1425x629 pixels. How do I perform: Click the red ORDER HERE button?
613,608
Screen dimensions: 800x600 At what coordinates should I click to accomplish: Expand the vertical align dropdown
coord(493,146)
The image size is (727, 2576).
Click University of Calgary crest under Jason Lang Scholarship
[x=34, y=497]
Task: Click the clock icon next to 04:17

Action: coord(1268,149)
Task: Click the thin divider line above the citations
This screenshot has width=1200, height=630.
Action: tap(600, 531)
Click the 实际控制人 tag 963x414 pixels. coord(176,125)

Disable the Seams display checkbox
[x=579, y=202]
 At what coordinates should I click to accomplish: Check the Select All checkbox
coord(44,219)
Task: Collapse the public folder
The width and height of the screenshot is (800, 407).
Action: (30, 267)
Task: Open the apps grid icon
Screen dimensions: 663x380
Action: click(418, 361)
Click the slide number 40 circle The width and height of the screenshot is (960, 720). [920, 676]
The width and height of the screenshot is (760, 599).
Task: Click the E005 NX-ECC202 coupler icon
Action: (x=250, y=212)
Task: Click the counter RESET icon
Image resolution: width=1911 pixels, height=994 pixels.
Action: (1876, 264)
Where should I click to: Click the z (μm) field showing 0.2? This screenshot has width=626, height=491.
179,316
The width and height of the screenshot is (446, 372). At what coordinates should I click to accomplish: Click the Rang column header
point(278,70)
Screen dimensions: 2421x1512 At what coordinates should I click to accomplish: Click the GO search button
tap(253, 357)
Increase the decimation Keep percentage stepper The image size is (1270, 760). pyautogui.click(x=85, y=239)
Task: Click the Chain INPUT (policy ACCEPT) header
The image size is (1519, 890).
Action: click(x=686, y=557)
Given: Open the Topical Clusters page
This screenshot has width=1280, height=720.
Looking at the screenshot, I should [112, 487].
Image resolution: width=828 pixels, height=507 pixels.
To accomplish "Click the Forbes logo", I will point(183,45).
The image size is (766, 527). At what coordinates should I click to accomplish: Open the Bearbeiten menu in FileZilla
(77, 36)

Problem statement: Please reproduce the material in its entirety, exactly as it stands.

Answer to this exercise:
1425x629 pixels. How do I perform: Click the red ORDER HERE button?
613,608
Screen dimensions: 800x600 At what coordinates should I click to accomplish: Expand the vertical align dropdown
coord(493,146)
The image size is (727, 2576).
Click University of Calgary crest under Jason Lang Scholarship
[x=34, y=497]
Task: Click the clock icon next to 04:17

Action: coord(1268,149)
Task: Click the thin divider line above the citations
This screenshot has width=1200, height=630.
Action: tap(600, 531)
Click the 实际控制人 tag 963x414 pixels. coord(176,125)

Disable the Seams display checkbox
[x=579, y=202]
 At what coordinates should I click to accomplish: Check the Select All checkbox
coord(44,219)
Task: Collapse the public folder
The width and height of the screenshot is (800, 407).
Action: (30, 267)
Task: Open the apps grid icon
Screen dimensions: 663x380
Action: click(418, 361)
Click the slide number 40 circle The width and height of the screenshot is (960, 720). [920, 676]
The width and height of the screenshot is (760, 599).
Task: Click the E005 NX-ECC202 coupler icon
Action: (x=250, y=212)
Task: Click the counter RESET icon
Image resolution: width=1911 pixels, height=994 pixels.
Action: (1876, 264)
Where should I click to: Click the z (μm) field showing 0.2? This screenshot has width=626, height=491.
179,316
The width and height of the screenshot is (446, 372). At what coordinates should I click to accomplish: Click the Rang column header
point(278,70)
Screen dimensions: 2421x1512 At what coordinates should I click to accomplish: Click the GO search button
tap(253, 357)
Increase the decimation Keep percentage stepper The image size is (1270, 760). pyautogui.click(x=85, y=239)
Task: Click the Chain INPUT (policy ACCEPT) header
The image size is (1519, 890).
Action: click(x=686, y=557)
Given: Open the Topical Clusters page
This screenshot has width=1280, height=720.
Looking at the screenshot, I should [112, 487].
Image resolution: width=828 pixels, height=507 pixels.
To accomplish "Click the Forbes logo", I will point(183,45).
The image size is (766, 527). At what coordinates should I click to accomplish: Open the Bearbeiten menu in FileZilla
(77, 36)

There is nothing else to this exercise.